Firmly in state hands
Government ownership of MEA was meant to be a quick in-and-out to bolster the airline. In 1996, as MEA continued struggling after being devastated during the Lebanese civil war, the Central Bank filled the company’s coffers with cash to prevent bankruptcy and took a 99.3% stake in the corporation. The plan was to restructure MEA so it would stop bleeding profits and then have the Central Bank sell its shares.
In 2000, the International Finance Corporation signed on to advise the sale, but the deal fell apart. Then, in 2001, MEA decided to reorganize. Despite protests from employees, it streamlined routes and slashed its bloated 4,000-strong workforce by about one quarter, turning a $3 million net profit in 2002, its first profitable year in decades. It has been earning money every since, and privatization became less and less of a priority. “Profits surge postpones MEA sale,” read a Middle East Economic Digest headline from 2003.
The issue stayed on the back burner until 2005, when the idea of a “soft privatization” became the popular solution.

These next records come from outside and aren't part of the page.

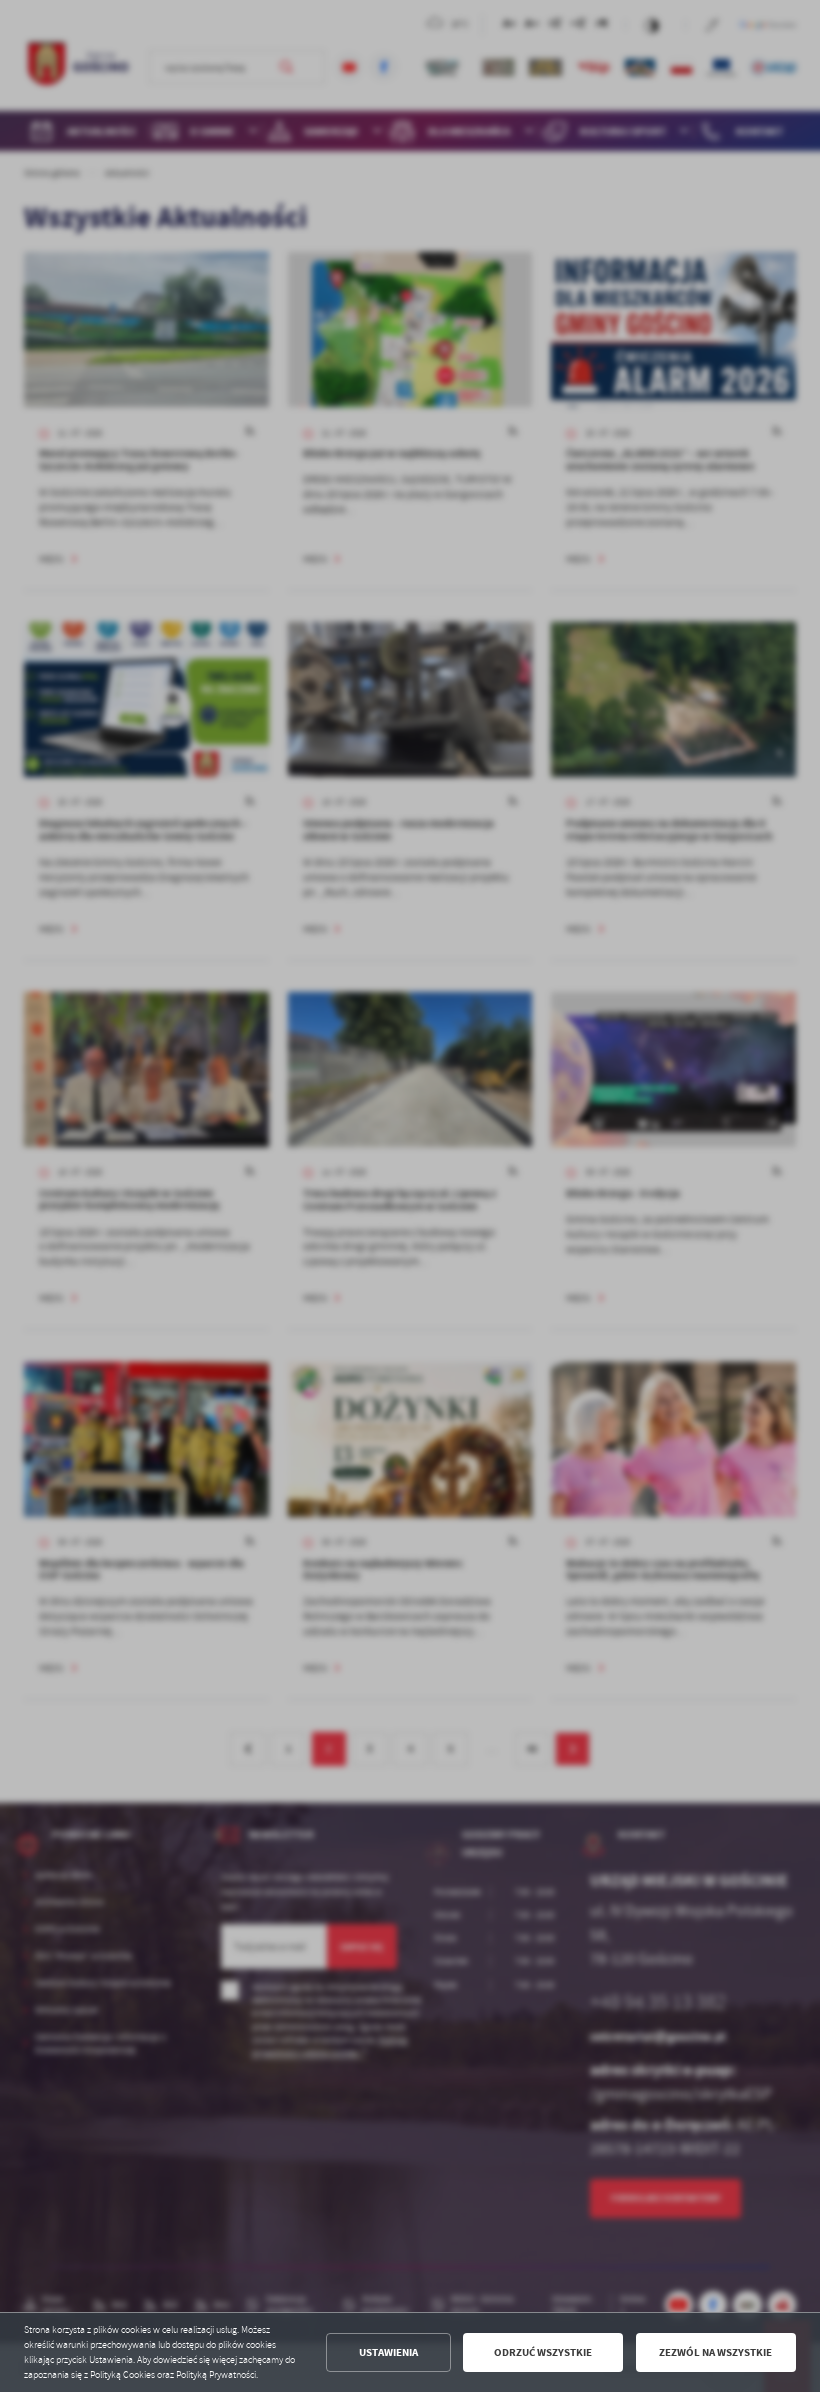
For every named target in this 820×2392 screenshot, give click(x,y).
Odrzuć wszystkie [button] (543, 2352)
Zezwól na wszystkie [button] (715, 2352)
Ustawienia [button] (388, 2352)
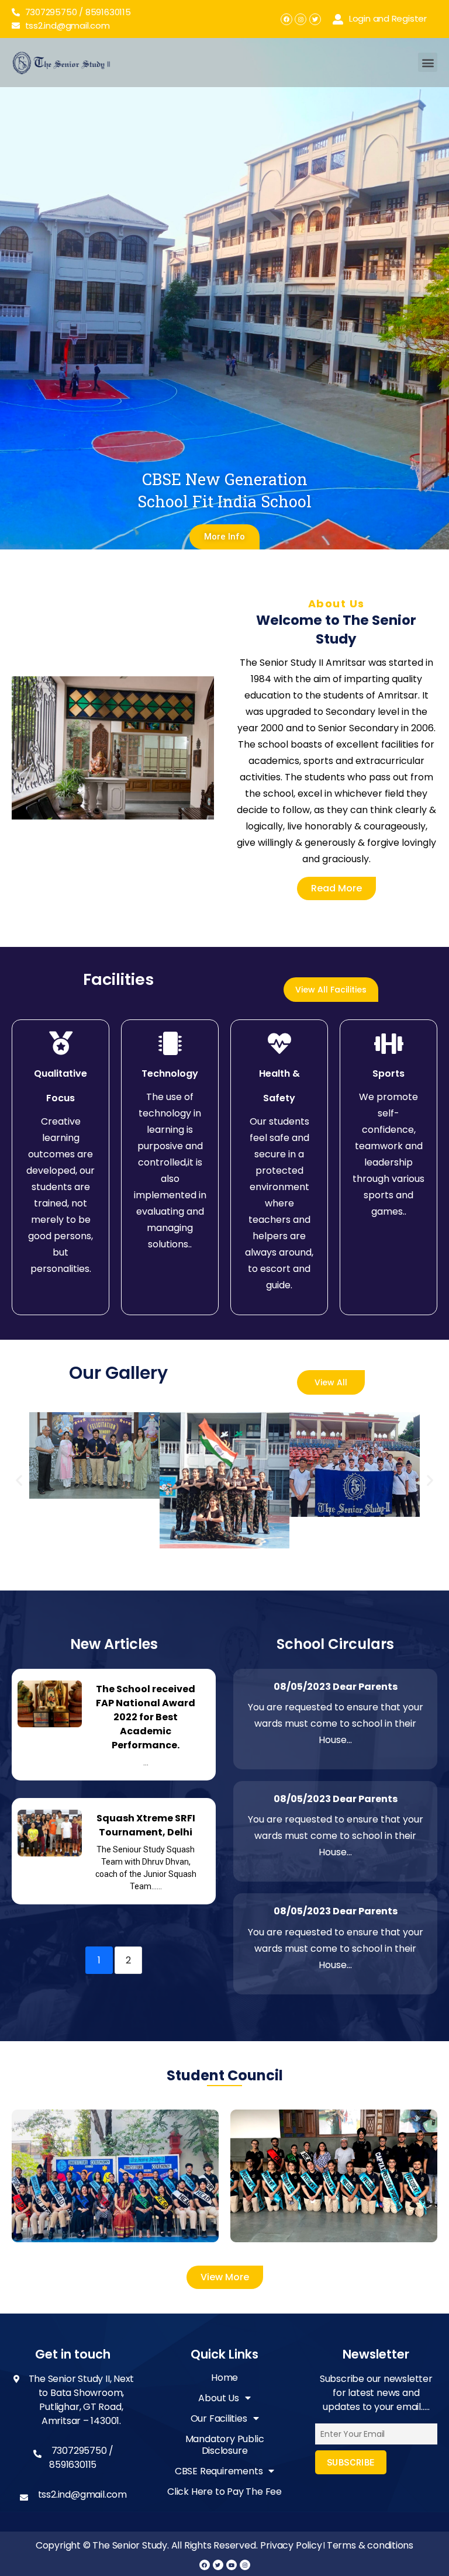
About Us (218, 2398)
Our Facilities (219, 2419)
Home (224, 2378)
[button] (427, 62)
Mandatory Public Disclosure (224, 2445)
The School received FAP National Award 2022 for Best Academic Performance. (145, 1717)
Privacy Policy (291, 2545)
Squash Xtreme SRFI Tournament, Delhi (145, 1825)
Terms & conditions (370, 2545)
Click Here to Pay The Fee (224, 2492)
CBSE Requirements (219, 2472)
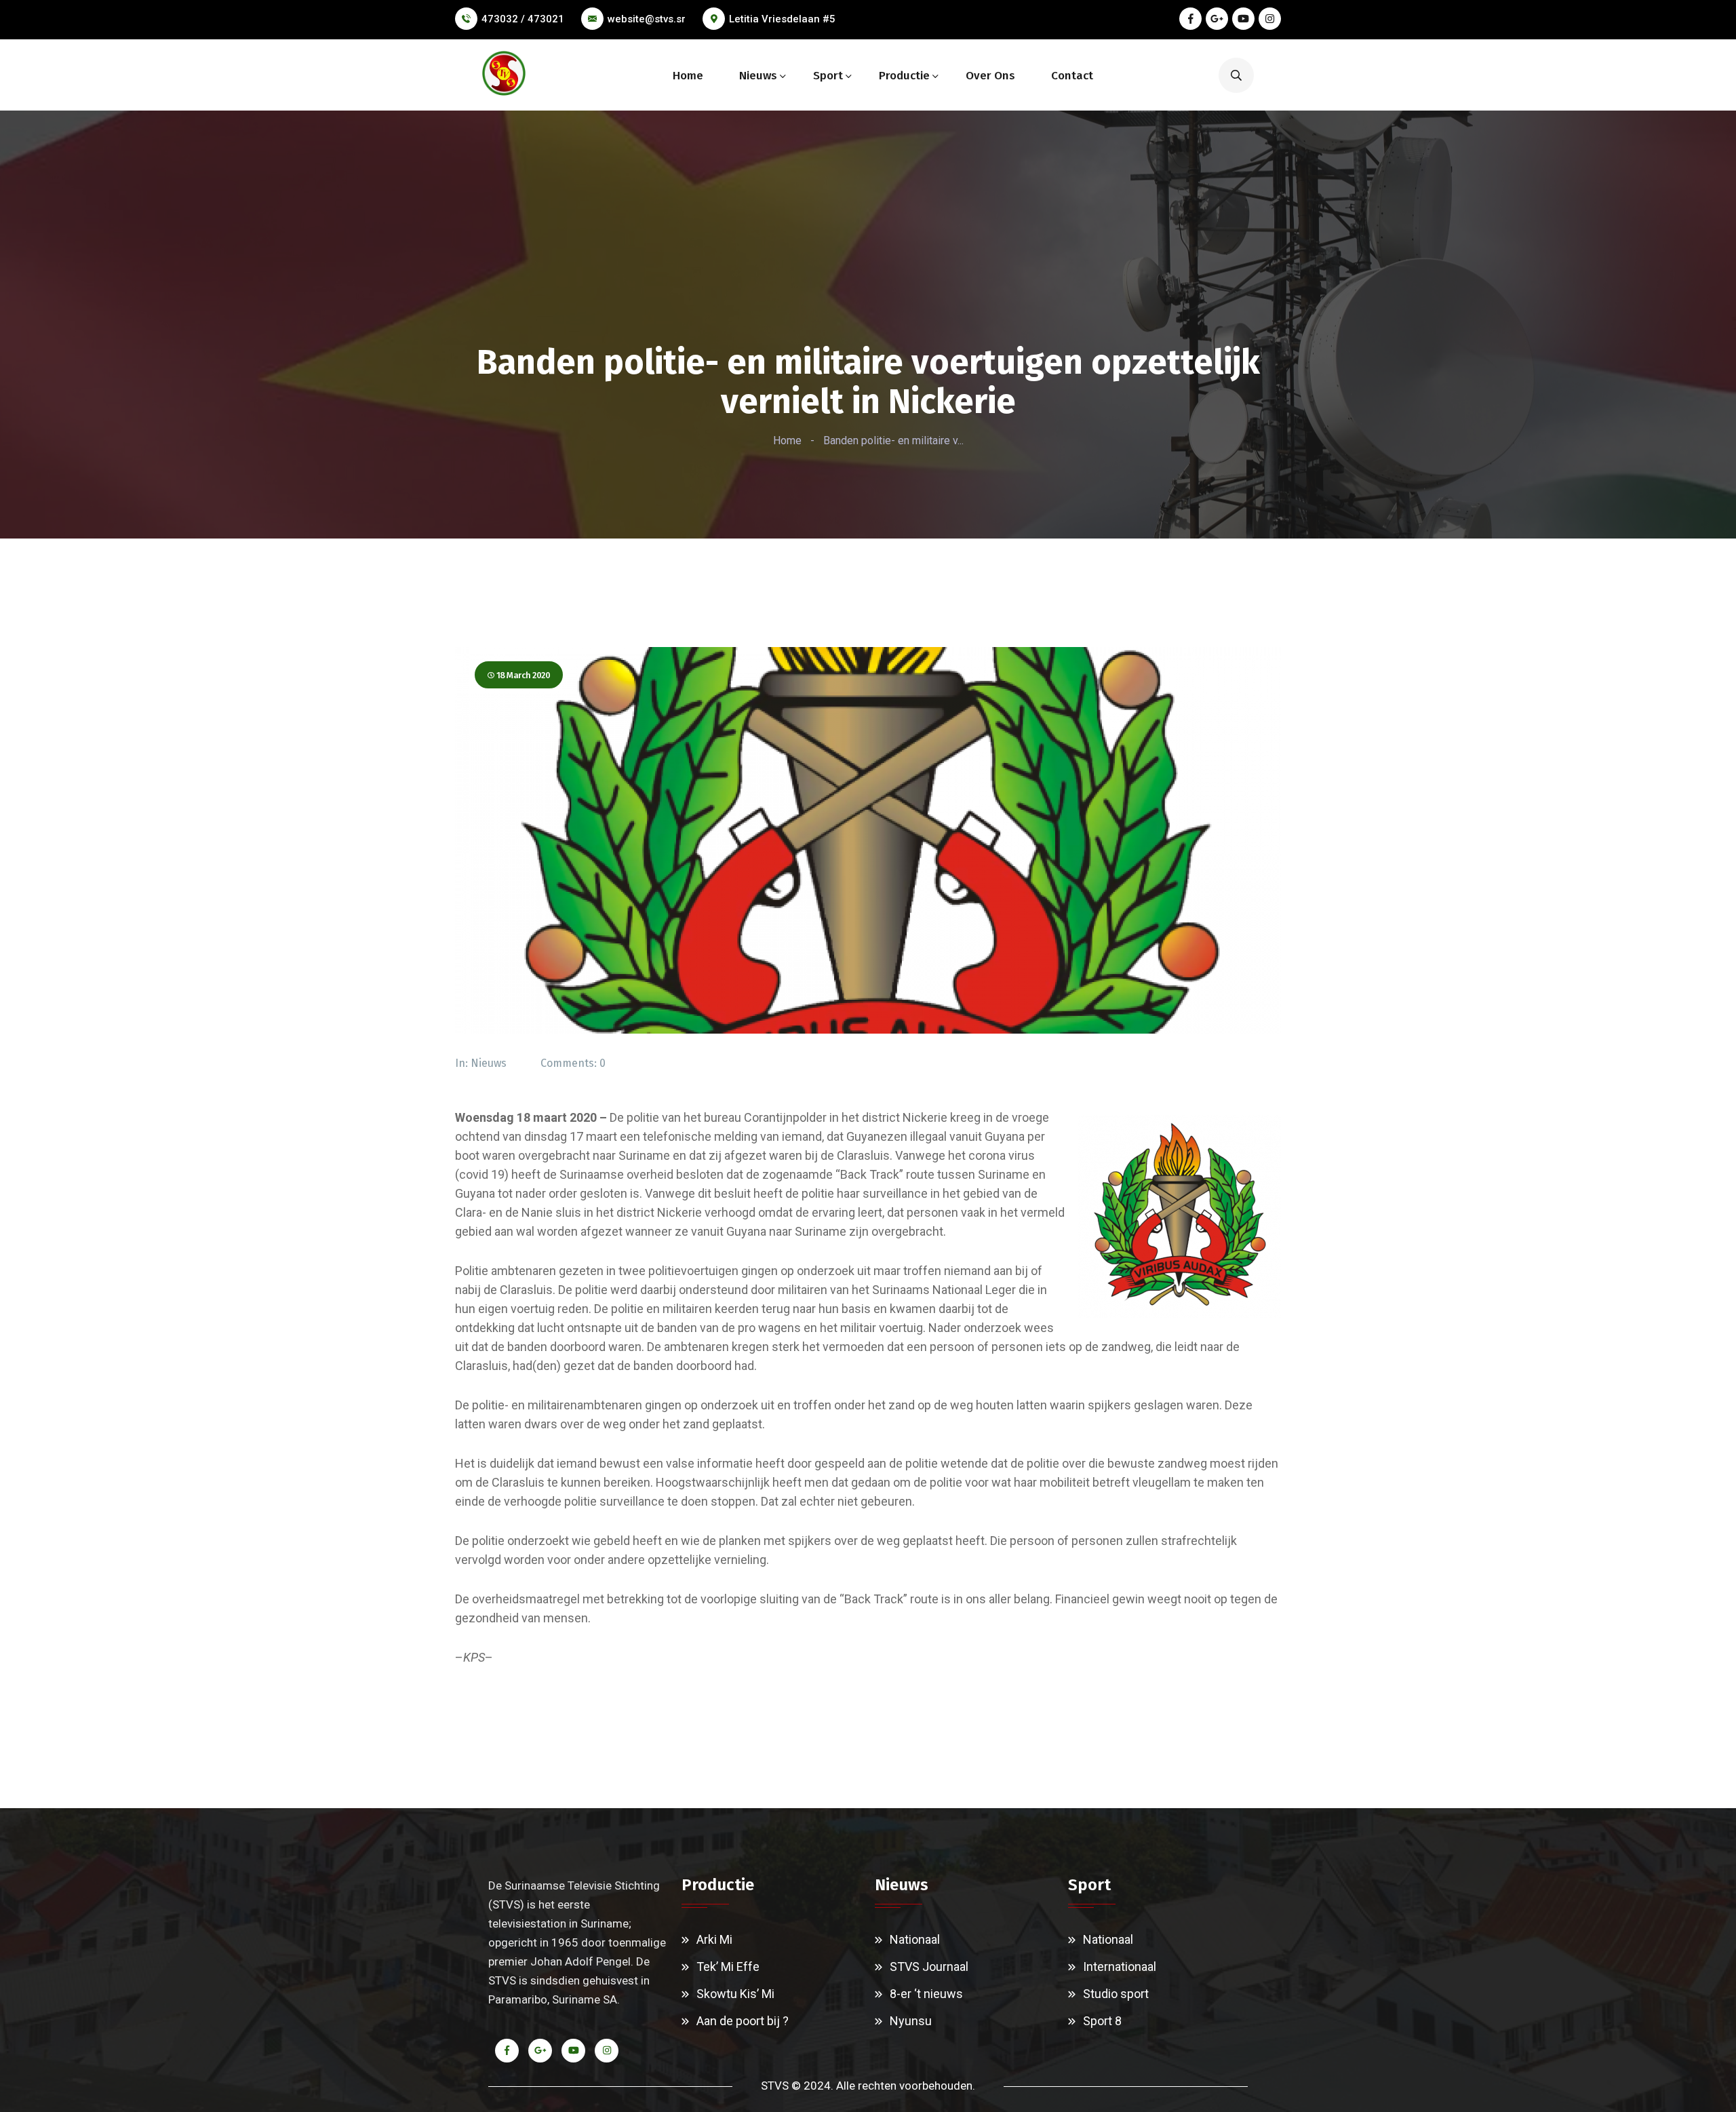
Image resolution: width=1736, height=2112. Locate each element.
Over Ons (990, 76)
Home (688, 76)
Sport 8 (1102, 2021)
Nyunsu (911, 2021)
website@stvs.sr (647, 19)
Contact (1072, 76)
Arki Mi (714, 1939)
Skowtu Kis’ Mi (735, 1994)
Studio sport (1116, 1994)
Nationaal (915, 1939)
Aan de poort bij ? (742, 2021)
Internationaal (1119, 1966)
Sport (828, 76)
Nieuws (758, 76)
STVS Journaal (929, 1966)
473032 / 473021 (522, 19)
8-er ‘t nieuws (926, 1994)
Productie (904, 76)
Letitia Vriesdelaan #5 (782, 19)
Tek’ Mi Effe (728, 1966)
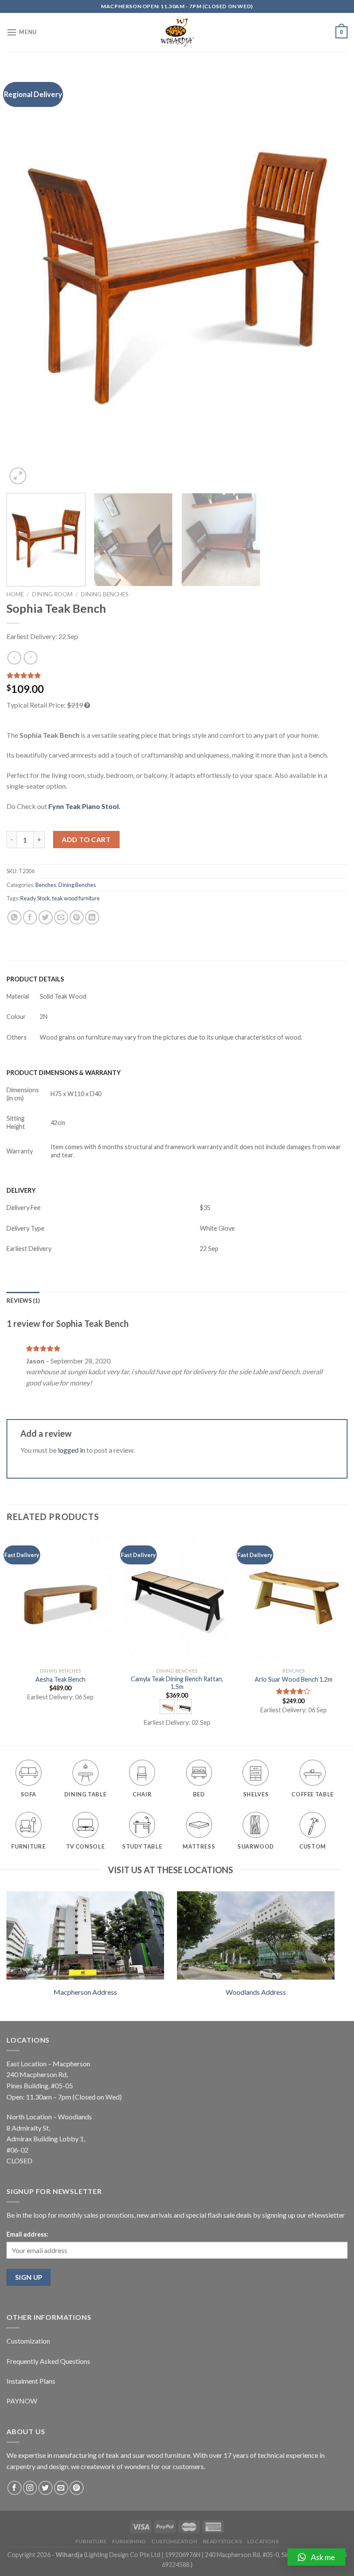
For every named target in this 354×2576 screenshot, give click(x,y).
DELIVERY (21, 1190)
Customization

MEA Chairman Mohammad al-Hout began telling reporters the company would float 20 to 25% of the Central Bank’s shares on the Beirut Stock Exchange, a proposal MEA’s general assembly of shareholders approved in May 2005. But the 2006 July War and the ensuing political instability thwarted progress.
Another extension?
The status of MEA’s exclusivity privilege seemed questionable earlier this year. At the beginning of May, speaking in Beirut during the Arab Economic Forum, then-Finance Minister Jihad Azour said the government was preparing to allow bids for more commercial passenger airlines in Lebanon. Several news sources reported that MEA staff strongly opposed the former government’s plan to end exclusivity and lobbied to stop the move. In the months that followed, a new government was appointed and the proposal died out. When asked what happened to it, Azour told NOW Lebanon, “I don’t know. You’ll have to ask the new government.”
Recently, Minister of Transportation and Public Works Ghazi Aridi made it clear that privatization is not in the offing any time soon. Speaking at a ceremony to launch the building of an MEA pilot training center, he said, “Some people think that MEA’s exclusive rights end in 2012, but I think of how to keep protecting the national carrier after this date,” the Daily Star reported on November 12.
And though MEA and Central Bank officials say that the latest postponement of privatization is due to the global financial meltdown, Faisal Nsouli, co-founder of the Lebanese Economic Association and a former professor of economics at the American University of Science and Technology, disagrees.
“The global financial crisis means that a lot of investors have already liquidated a certain portion of their portfolio in Europe [and] the States, and currently have excess liquidity although they lost some money,” he said.
Nsouli insists that the real reason for the most recent delay is a bid to wait for the new political arrangement in Lebanon after the parliamentary elections in 2009. Others argue that it is entrenched patronage networks that would disappear under private ownership that are keeping the government from selling.
Whatever the reason, it seems the airline is too profitable for the state to give it up and lift its shield from local competition.